▶ [DESCRIPTION OF THE TASK] Output the records in full, exactly as given.

▶ [SUPPLIED RECORDS]
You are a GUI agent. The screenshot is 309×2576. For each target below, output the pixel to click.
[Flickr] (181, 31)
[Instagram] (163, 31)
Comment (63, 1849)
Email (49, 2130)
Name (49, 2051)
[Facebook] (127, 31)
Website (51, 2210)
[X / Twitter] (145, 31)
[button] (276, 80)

▶ [EXERCISE RESPONSE]
You are a GUI agent. The screenshot is 309×2576. For each target below, output the pixel to click.
[Flickr] (181, 31)
[Instagram] (163, 31)
Comment (63, 1849)
Email (49, 2130)
Name (49, 2051)
[Facebook] (127, 31)
Website (51, 2210)
[X / Twitter] (145, 31)
[button] (276, 80)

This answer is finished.